>>>>

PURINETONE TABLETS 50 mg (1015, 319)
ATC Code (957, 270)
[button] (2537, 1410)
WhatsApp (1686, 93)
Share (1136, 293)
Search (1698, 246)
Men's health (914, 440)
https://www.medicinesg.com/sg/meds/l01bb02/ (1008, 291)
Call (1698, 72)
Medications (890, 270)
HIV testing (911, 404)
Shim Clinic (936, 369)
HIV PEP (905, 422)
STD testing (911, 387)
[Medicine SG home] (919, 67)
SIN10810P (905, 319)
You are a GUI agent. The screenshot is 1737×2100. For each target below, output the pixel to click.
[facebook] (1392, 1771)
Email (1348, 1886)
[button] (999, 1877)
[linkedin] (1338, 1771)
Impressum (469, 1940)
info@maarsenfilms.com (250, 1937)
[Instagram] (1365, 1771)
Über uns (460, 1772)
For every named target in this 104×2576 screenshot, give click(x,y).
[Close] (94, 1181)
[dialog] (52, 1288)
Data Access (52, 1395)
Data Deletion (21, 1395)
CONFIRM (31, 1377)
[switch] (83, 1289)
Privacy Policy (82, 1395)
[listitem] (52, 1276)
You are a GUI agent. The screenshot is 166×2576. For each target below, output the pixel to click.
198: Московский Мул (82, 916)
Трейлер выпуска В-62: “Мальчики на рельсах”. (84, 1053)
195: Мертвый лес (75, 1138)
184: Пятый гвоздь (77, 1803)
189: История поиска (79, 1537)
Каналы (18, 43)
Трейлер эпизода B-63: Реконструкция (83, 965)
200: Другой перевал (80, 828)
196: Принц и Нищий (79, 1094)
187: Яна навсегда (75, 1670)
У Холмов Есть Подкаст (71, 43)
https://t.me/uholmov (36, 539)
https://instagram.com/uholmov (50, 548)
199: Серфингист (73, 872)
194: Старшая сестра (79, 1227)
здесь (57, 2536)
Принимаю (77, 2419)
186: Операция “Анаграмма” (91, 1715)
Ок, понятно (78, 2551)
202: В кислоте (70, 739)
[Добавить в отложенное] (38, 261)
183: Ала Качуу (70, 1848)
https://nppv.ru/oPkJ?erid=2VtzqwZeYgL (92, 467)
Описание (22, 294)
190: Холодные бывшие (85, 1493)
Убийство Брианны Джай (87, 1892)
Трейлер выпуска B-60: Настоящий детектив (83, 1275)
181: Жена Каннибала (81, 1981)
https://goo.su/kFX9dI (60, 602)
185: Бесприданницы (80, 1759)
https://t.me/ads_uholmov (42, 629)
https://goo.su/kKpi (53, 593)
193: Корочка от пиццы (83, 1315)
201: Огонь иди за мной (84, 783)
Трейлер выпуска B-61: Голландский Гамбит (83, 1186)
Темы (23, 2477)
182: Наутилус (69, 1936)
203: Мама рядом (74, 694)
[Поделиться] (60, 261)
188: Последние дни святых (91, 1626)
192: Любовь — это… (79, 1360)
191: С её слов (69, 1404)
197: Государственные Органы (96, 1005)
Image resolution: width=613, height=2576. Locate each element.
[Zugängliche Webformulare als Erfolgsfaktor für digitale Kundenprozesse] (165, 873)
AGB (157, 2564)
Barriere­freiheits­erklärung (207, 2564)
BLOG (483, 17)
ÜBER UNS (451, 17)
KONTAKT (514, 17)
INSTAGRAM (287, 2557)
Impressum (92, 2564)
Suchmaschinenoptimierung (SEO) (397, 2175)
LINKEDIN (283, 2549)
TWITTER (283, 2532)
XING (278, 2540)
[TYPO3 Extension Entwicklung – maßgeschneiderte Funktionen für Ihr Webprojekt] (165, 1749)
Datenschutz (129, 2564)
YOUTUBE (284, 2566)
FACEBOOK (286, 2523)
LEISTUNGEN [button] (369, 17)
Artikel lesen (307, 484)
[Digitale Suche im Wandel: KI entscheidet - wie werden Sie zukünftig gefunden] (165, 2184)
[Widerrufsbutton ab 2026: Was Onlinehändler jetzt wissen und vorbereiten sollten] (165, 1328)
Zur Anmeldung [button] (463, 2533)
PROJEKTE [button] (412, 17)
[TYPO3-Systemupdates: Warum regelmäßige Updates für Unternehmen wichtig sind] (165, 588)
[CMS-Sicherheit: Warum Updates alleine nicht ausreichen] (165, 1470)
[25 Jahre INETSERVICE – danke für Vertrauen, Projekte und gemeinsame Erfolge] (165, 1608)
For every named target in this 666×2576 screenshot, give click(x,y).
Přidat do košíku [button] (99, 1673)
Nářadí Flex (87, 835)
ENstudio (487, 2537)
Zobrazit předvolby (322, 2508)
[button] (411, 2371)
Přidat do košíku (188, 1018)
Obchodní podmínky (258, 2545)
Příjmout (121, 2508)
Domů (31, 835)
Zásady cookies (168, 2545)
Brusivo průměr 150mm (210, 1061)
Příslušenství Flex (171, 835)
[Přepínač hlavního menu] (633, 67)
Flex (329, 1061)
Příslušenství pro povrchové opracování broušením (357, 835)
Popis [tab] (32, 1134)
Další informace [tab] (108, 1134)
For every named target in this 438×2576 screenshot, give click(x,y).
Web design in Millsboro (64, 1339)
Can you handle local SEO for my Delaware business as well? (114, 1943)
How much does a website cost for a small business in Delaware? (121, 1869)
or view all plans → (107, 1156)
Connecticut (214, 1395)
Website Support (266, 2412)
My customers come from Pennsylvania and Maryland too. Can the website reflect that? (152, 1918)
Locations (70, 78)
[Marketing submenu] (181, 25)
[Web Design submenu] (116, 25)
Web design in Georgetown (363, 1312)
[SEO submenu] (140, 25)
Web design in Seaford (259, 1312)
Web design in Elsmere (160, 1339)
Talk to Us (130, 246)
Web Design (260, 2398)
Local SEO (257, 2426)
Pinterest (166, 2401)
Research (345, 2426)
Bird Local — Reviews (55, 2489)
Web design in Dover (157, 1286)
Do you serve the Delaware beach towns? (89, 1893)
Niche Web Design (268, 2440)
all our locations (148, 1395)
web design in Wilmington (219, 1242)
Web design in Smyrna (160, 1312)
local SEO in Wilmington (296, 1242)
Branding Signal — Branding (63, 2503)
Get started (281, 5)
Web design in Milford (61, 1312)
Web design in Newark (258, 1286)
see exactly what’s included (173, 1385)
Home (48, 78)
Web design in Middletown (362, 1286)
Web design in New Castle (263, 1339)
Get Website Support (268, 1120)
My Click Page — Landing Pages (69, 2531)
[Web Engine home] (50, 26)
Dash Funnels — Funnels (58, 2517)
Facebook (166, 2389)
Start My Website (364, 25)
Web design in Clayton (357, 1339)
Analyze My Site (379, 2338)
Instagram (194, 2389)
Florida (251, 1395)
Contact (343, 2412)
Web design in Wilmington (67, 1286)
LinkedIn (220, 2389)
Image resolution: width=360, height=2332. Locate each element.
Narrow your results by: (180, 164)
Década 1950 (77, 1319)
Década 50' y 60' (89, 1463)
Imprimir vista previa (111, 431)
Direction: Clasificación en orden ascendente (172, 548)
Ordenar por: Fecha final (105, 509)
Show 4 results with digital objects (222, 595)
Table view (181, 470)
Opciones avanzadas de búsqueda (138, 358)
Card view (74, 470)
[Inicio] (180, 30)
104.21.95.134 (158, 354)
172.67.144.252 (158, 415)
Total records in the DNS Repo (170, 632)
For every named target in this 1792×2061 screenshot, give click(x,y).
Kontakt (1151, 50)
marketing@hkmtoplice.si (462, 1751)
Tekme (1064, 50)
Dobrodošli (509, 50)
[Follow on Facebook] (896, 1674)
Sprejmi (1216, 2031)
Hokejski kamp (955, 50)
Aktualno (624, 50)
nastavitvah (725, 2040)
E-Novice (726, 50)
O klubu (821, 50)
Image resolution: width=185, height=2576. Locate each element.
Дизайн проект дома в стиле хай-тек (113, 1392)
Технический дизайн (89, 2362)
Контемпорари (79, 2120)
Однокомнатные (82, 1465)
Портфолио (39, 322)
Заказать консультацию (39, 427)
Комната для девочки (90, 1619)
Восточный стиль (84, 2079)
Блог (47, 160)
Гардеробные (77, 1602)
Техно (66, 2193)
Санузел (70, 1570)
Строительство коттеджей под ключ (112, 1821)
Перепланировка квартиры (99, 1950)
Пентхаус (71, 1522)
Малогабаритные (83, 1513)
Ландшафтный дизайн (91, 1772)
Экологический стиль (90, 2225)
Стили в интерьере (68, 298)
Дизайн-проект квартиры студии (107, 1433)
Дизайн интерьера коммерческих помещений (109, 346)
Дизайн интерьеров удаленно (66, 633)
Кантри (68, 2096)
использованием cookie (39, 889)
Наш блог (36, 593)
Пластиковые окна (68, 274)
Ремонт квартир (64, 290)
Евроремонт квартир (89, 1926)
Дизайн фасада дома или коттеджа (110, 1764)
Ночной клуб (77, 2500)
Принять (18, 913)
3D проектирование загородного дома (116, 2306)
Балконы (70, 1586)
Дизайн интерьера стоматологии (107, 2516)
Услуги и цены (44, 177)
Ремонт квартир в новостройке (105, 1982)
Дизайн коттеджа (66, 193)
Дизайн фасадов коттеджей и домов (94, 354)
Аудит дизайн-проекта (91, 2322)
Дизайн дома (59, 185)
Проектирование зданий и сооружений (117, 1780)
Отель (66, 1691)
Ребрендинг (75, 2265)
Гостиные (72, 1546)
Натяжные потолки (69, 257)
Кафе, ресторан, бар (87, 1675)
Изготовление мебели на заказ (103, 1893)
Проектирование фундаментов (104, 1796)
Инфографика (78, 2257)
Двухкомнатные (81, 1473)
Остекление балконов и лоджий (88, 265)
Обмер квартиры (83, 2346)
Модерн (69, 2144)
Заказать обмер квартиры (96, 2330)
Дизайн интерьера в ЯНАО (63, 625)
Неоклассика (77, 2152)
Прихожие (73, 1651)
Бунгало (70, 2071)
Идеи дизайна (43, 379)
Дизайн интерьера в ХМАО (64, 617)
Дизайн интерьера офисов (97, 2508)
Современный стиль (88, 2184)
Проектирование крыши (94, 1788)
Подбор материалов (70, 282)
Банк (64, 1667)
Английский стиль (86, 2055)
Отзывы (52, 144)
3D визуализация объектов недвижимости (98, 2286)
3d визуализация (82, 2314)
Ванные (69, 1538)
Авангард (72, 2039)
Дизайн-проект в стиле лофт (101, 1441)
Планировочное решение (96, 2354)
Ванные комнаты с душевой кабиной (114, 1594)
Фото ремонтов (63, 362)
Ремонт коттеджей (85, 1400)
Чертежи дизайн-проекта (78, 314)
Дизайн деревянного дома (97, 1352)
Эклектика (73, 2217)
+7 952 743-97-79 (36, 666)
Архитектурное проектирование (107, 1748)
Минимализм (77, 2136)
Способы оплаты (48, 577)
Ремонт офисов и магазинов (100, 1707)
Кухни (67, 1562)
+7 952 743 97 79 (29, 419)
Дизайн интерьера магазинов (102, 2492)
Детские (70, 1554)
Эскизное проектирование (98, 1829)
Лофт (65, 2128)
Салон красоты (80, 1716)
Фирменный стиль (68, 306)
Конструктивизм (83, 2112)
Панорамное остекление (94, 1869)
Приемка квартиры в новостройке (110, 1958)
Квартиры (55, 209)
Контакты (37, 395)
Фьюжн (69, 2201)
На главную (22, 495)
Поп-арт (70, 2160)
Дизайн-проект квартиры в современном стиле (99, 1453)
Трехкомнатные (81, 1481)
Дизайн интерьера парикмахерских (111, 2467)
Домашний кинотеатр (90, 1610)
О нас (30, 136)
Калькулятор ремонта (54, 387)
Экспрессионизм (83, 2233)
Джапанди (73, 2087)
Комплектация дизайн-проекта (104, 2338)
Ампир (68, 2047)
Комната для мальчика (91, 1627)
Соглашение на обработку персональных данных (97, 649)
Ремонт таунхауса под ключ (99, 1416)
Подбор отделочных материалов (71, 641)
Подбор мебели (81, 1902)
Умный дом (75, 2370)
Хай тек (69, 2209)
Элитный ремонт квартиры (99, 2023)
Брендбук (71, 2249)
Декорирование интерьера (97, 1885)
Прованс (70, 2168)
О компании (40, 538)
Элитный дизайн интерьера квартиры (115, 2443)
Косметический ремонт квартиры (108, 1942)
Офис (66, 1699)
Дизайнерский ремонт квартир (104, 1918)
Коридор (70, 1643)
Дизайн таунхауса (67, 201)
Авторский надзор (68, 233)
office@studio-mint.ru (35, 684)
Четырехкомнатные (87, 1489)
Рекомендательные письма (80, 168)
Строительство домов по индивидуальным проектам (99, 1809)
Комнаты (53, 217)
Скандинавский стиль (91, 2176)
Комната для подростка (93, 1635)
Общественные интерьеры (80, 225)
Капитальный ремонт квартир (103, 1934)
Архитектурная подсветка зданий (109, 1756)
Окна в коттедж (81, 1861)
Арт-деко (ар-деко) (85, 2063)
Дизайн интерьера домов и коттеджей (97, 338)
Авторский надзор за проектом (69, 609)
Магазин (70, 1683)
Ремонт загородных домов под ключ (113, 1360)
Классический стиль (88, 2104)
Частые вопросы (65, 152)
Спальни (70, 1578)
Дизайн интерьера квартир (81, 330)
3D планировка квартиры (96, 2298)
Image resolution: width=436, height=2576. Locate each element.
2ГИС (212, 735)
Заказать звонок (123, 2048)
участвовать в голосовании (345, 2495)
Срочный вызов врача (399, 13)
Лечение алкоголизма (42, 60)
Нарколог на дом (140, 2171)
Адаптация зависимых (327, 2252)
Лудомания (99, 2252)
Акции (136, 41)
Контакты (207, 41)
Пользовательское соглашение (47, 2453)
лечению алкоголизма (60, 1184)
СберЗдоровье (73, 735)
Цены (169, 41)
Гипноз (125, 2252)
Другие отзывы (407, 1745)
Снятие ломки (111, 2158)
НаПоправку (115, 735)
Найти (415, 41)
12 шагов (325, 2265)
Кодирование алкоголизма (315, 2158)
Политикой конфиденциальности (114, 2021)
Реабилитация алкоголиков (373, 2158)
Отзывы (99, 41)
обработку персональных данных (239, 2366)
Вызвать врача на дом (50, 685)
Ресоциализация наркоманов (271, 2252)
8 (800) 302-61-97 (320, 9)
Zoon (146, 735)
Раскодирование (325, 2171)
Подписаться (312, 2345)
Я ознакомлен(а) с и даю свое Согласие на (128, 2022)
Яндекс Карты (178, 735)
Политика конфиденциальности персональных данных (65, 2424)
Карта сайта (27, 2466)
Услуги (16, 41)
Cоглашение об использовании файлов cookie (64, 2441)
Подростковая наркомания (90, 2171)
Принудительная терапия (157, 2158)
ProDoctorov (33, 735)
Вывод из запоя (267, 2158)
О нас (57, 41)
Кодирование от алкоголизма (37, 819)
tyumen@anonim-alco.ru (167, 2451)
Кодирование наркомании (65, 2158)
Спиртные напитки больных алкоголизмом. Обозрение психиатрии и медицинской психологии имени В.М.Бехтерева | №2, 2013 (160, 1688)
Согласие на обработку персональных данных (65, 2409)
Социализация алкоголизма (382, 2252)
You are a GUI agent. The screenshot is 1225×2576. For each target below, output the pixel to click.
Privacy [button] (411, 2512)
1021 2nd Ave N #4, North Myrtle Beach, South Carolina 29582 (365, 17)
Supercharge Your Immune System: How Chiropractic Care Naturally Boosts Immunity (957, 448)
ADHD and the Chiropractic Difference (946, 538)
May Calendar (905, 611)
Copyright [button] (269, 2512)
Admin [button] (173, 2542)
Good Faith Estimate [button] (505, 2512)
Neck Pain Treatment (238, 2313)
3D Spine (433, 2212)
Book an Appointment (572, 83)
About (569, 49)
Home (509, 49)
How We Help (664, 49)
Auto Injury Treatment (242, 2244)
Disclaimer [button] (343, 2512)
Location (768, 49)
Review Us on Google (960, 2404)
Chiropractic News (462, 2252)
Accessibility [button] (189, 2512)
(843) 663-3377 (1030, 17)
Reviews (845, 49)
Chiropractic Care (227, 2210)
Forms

<<<<

§ TASK DETAILS:
In the entries above, restate word for word the lines between the one holding "Web design in Newark (258, 1286)" and the one holding "Tekme (1064, 50)", inclusive, and nothing besides.

§ WRITTEN ANSWER:
Web design in Newark (258, 1286)
see exactly what’s included (173, 1385)
Home (48, 78)
Web design in Middletown (362, 1286)
Web design in New Castle (263, 1339)
Get Website Support (268, 1120)
My Click Page — Landing Pages (69, 2531)
[Web Engine home] (50, 26)
Dash Funnels — Funnels (58, 2517)
Facebook (166, 2389)
Start My Website (364, 25)
Web design in Clayton (357, 1339)
Analyze My Site (379, 2338)
Instagram (194, 2389)
Florida (251, 1395)
Contact (343, 2412)
Web design in Wilmington (67, 1286)
LinkedIn (220, 2389)
Image resolution: width=360, height=2332. Locate each element.
Narrow your results by: (180, 164)
Década 1950 (77, 1319)
Década 50' y 60' (89, 1463)
Imprimir vista previa (111, 431)
Direction: Clasificación en orden ascendente (172, 548)
Ordenar por: Fecha final (105, 509)
Show 4 results with digital objects (222, 595)
Table view (181, 470)
Opciones avanzadas de búsqueda (138, 358)
Card view (74, 470)
[Inicio] (180, 30)
104.21.95.134 (158, 354)
172.67.144.252 (158, 415)
Total records in the DNS Repo (170, 632)
For every named target in this 1792×2061 screenshot, give click(x,y).
Kontakt (1151, 50)
marketing@hkmtoplice.si (462, 1751)
Tekme (1064, 50)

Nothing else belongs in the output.